5. On a scale of one to ten, with “1” representing low to none and “10” representing high to extreme, rate each of the previously listed symptoms.
All respondents measured moderate to extreme chronic depression, feelings of powerlessness, hopelessness, directionless anger, trouble concentrating, and hypersensitivity to light, sounds, and smells. Fewer experienced psychosis, schizophrenia, paranoia, and depersonalization/derealization, with only six respondents claiming a measure above “moderate” (5).
6. If you experience these symptoms and refuse treatment, can you explain why?

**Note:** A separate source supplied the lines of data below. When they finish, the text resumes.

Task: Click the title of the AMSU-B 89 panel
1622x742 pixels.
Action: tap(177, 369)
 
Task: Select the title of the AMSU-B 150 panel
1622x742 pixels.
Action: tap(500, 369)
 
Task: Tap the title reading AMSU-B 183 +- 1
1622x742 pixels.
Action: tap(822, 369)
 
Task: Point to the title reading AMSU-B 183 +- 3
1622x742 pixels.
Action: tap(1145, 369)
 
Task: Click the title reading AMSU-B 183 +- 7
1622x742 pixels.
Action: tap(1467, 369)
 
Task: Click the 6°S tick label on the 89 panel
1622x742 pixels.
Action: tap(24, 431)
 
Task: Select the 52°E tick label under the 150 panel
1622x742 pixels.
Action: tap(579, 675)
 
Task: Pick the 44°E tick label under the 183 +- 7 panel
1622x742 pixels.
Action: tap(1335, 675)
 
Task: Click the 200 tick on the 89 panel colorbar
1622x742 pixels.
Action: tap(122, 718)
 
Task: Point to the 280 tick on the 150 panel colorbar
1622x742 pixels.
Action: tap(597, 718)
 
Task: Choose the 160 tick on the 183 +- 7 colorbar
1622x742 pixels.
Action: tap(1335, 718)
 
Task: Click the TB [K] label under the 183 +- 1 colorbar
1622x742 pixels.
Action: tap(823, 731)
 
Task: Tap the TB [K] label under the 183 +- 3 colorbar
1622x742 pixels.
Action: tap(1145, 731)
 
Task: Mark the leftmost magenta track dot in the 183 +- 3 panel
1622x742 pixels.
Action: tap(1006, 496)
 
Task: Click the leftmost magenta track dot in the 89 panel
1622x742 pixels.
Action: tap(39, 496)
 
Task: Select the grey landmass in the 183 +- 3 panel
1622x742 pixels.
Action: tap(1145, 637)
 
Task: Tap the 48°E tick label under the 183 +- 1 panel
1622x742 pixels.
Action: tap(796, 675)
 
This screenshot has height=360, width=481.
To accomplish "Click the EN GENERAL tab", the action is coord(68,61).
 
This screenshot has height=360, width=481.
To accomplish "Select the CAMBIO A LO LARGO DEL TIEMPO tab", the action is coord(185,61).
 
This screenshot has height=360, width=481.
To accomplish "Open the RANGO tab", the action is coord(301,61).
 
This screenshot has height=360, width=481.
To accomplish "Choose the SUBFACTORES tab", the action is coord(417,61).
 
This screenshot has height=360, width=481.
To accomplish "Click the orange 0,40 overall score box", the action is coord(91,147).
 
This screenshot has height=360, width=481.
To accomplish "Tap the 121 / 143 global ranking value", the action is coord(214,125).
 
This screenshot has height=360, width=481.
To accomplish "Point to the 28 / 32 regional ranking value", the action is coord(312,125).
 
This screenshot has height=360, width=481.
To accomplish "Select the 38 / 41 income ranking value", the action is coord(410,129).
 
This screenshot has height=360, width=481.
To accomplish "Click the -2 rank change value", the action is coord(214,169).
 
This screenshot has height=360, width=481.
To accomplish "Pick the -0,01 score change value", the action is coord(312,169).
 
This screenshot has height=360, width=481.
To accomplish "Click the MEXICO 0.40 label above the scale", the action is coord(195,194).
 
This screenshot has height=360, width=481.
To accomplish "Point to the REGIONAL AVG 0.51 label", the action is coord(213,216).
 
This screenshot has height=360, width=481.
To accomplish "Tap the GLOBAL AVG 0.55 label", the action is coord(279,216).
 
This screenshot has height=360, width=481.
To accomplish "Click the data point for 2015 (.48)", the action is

This question was the only one requiring a more involved answer. Not all respondents answered this question, but those who did gave four general answers for refusing treatment: 1) ineffective treatment; 2) the treatment would not alter the death sentence, which was the presumed cause of the symptoms; 3) the offer of medication was perceived as a “pacifier” or control mechanism that would make it easier for staff to manipulate the prisoner’s actions (this particular response was given by four prisoners who experienced heightened paranoia); 4) the psychological effects were part of the death sentence (this particular response was given by nine respondents and may be demonstrative of “catastrophic thinking,” an element of clinical depression).
7. Do you think your long-term confinement on death row is a form of psychological torture?
All respondents answered affirmatively, with four willing to drop their appeals if they could be executed immediately.
8. Have you ever been confined to the Mental Health Unit Six or been diagnosed with a severe mental illness such as bipolar disorder, dissociative identity disorder, major depression, or schizophrenia?
Two respondents claimed a diagnosis of schizophrenia, four respondents claimed a diagnosis of bipolar disorder, one respondent claimed a diagnosis of dissociative identity disorder, and one claimed to have been diagnosed with all of the above. It should be noted that I have witnessed these individuals in the social setting of North Carolina’s congregate death row. Each of these seven men has displayed symptoms related to their mental illnesses, each struggles to perform basic daily tasks such as eating and showering, and each is visibly dysfunctional in the social environment.